== STORED ROWS ==

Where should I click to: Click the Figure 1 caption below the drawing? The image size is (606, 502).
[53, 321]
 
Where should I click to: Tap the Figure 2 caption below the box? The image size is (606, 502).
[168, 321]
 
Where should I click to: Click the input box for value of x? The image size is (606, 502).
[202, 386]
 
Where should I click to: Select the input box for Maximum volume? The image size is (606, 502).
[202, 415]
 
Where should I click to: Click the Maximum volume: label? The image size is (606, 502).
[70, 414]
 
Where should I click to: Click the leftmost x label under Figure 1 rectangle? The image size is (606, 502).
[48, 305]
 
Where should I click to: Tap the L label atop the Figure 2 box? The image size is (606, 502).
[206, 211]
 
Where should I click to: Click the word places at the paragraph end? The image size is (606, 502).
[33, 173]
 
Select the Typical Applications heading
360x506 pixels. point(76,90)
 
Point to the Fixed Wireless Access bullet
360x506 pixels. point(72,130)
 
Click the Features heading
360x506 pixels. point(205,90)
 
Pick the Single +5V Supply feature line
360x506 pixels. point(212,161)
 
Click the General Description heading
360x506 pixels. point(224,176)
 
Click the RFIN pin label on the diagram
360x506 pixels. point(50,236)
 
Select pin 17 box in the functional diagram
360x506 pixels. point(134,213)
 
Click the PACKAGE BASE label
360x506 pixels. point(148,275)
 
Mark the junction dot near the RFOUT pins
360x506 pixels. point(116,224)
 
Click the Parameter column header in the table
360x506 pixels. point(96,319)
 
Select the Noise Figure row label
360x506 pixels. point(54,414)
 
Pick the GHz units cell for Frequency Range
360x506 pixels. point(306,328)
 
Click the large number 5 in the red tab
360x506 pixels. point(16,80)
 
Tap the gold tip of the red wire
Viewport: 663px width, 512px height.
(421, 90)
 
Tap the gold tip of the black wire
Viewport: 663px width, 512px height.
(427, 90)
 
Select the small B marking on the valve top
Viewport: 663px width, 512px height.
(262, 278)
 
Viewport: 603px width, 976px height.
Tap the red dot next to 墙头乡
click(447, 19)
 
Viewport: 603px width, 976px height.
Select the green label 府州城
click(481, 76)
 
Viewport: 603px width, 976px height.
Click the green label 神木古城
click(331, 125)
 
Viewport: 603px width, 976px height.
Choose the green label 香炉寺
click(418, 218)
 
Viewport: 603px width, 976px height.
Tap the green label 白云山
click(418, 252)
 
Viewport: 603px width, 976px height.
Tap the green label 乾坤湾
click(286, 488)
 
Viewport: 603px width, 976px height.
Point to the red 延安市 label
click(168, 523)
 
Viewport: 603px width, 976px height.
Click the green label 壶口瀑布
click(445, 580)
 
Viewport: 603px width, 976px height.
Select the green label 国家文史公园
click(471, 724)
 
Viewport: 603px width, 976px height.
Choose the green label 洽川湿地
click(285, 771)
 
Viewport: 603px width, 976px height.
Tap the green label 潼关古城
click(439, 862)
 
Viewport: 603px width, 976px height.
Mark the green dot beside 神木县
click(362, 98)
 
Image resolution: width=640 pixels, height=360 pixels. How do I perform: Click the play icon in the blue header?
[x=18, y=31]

===

_PROBLEM STATEMENT:_
Copy every one of the items above word for word.

_PROBLEM SOLUTION:_
Where should I click to: Click the Figure 1 caption below the drawing? The image size is (606, 502).
[53, 321]
 
Where should I click to: Tap the Figure 2 caption below the box? The image size is (606, 502).
[168, 321]
 
Where should I click to: Click the input box for value of x? The image size is (606, 502).
[202, 386]
 
Where should I click to: Select the input box for Maximum volume? The image size is (606, 502).
[202, 415]
 
Where should I click to: Click the Maximum volume: label? The image size is (606, 502).
[70, 414]
 
Where should I click to: Click the leftmost x label under Figure 1 rectangle? The image size is (606, 502).
[48, 305]
 
Where should I click to: Tap the L label atop the Figure 2 box? The image size is (606, 502).
[206, 211]
 
Where should I click to: Click the word places at the paragraph end? The image size is (606, 502).
[33, 173]
 
Select the Typical Applications heading
360x506 pixels. point(76,90)
 
Point to the Fixed Wireless Access bullet
360x506 pixels. point(72,130)
 
Click the Features heading
360x506 pixels. point(205,90)
 
Pick the Single +5V Supply feature line
360x506 pixels. point(212,161)
 
Click the General Description heading
360x506 pixels. point(224,176)
 
Click the RFIN pin label on the diagram
360x506 pixels. point(50,236)
 
Select pin 17 box in the functional diagram
360x506 pixels. point(134,213)
 
Click the PACKAGE BASE label
360x506 pixels. point(148,275)
 
Mark the junction dot near the RFOUT pins
360x506 pixels. point(116,224)
 
Click the Parameter column header in the table
360x506 pixels. point(96,319)
 
Select the Noise Figure row label
360x506 pixels. point(54,414)
 
Pick the GHz units cell for Frequency Range
360x506 pixels. point(306,328)
 
Click the large number 5 in the red tab
360x506 pixels. point(16,80)
 
Tap the gold tip of the red wire
Viewport: 663px width, 512px height.
(421, 90)
 
Tap the gold tip of the black wire
Viewport: 663px width, 512px height.
(427, 90)
 
Select the small B marking on the valve top
Viewport: 663px width, 512px height.
(262, 278)
 
Viewport: 603px width, 976px height.
Tap the red dot next to 墙头乡
click(447, 19)
 
Viewport: 603px width, 976px height.
Select the green label 府州城
click(481, 76)
 
Viewport: 603px width, 976px height.
Click the green label 神木古城
click(331, 125)
 
Viewport: 603px width, 976px height.
Choose the green label 香炉寺
click(418, 218)
 
Viewport: 603px width, 976px height.
Tap the green label 白云山
click(418, 252)
 
Viewport: 603px width, 976px height.
Tap the green label 乾坤湾
click(286, 488)
 
Viewport: 603px width, 976px height.
Point to the red 延安市 label
click(168, 523)
 
Viewport: 603px width, 976px height.
Click the green label 壶口瀑布
click(445, 580)
 
Viewport: 603px width, 976px height.
Select the green label 国家文史公园
click(471, 724)
 
Viewport: 603px width, 976px height.
Choose the green label 洽川湿地
click(285, 771)
 
Viewport: 603px width, 976px height.
Tap the green label 潼关古城
click(439, 862)
 
Viewport: 603px width, 976px height.
Mark the green dot beside 神木县
click(362, 98)
 
Image resolution: width=640 pixels, height=360 pixels. How do I perform: Click the play icon in the blue header?
[x=18, y=31]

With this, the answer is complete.